Given data below:
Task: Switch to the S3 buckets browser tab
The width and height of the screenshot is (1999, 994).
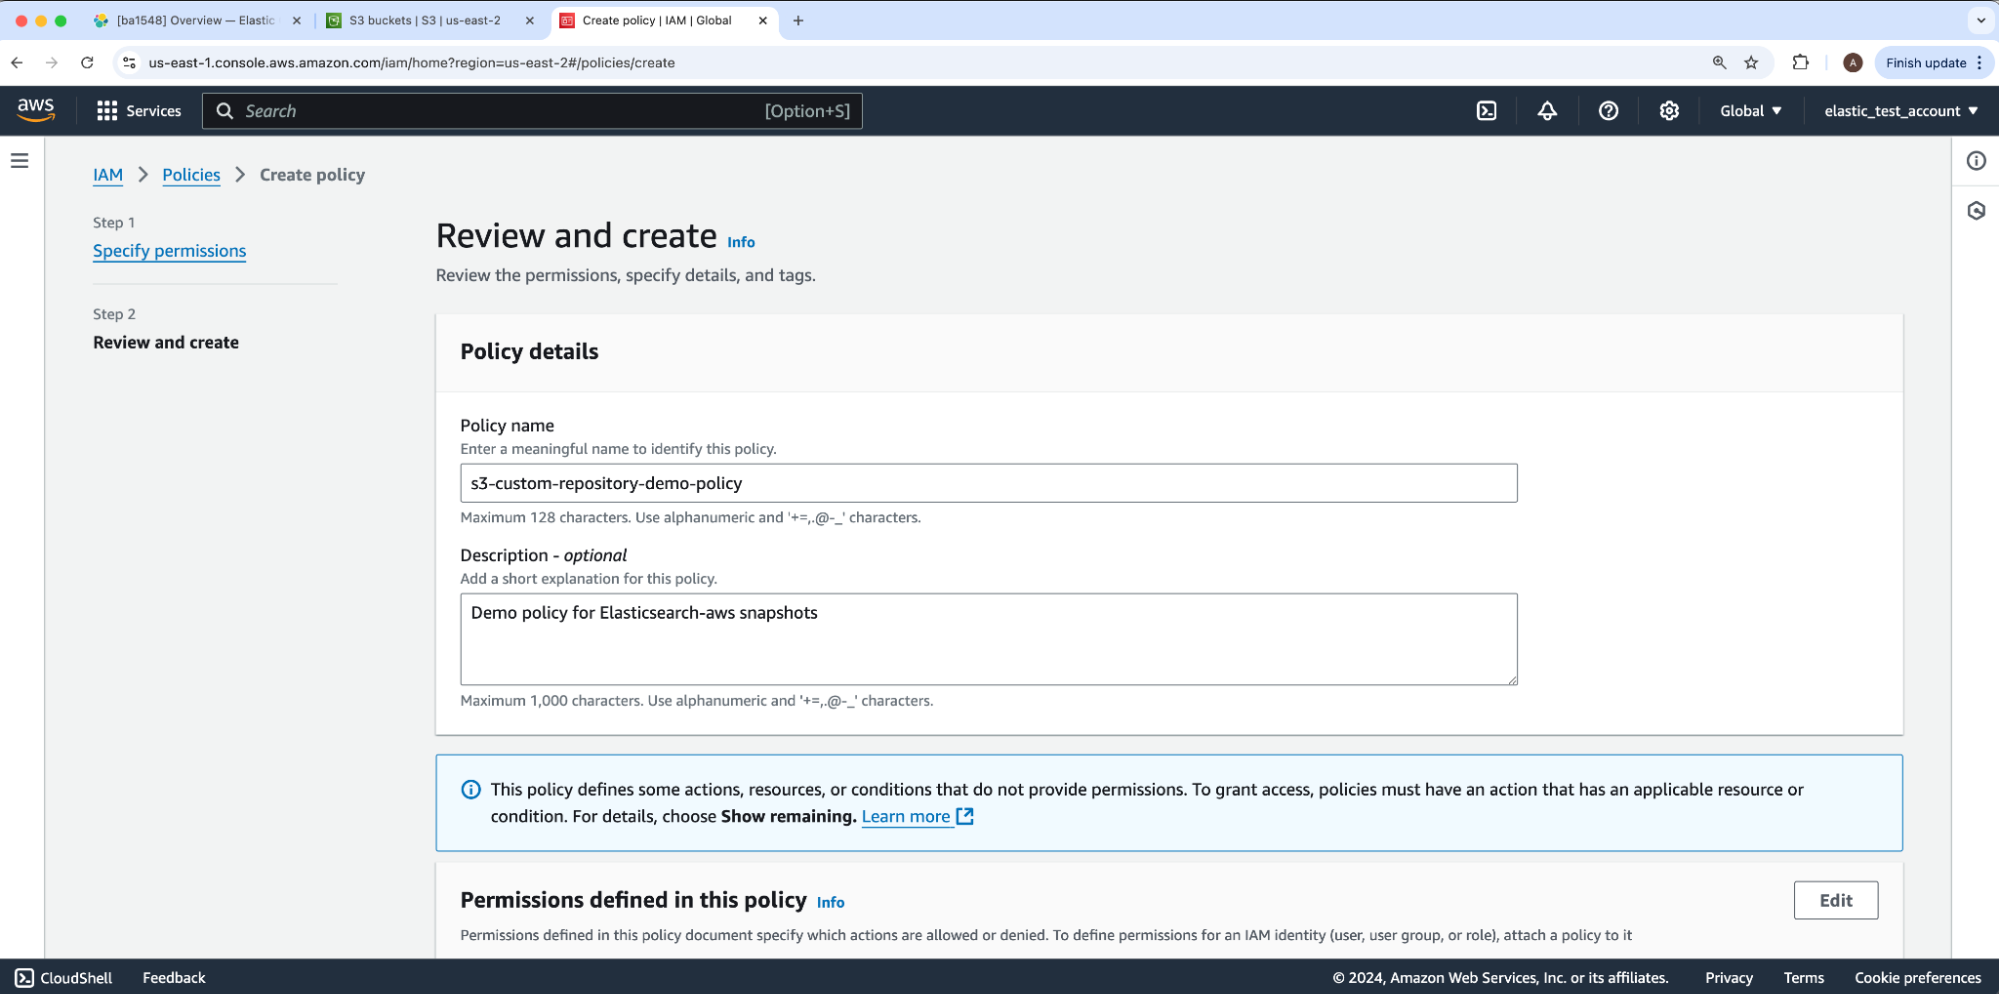Action: (x=425, y=20)

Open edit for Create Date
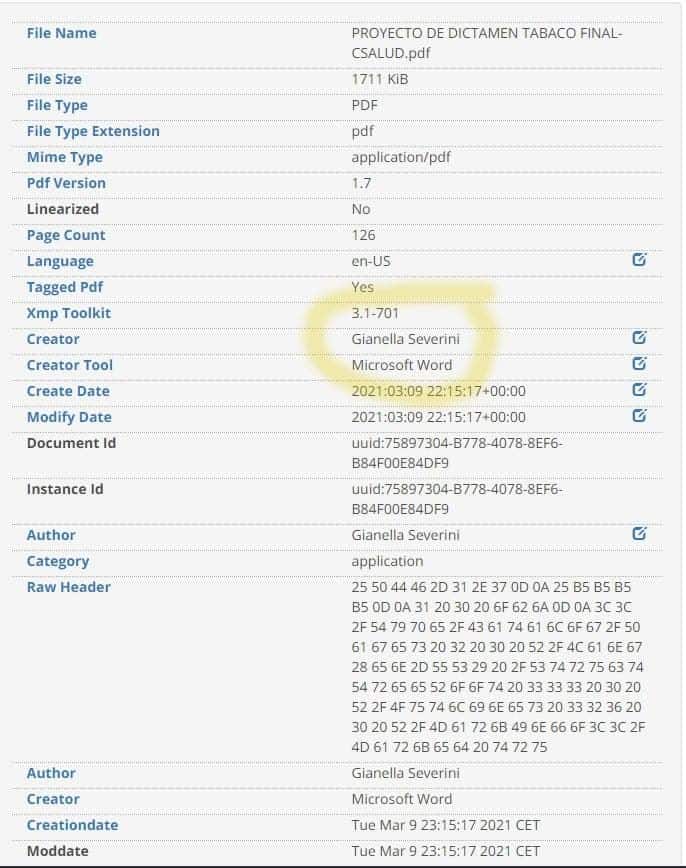639,389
End of Given data.
Exactly reproduce each entry, but drop the pictures.

Task: Switch to the S3 buckets browser tab
The width and height of the screenshot is (1999, 994).
Action: (x=425, y=20)

Open edit for Create Date
639,389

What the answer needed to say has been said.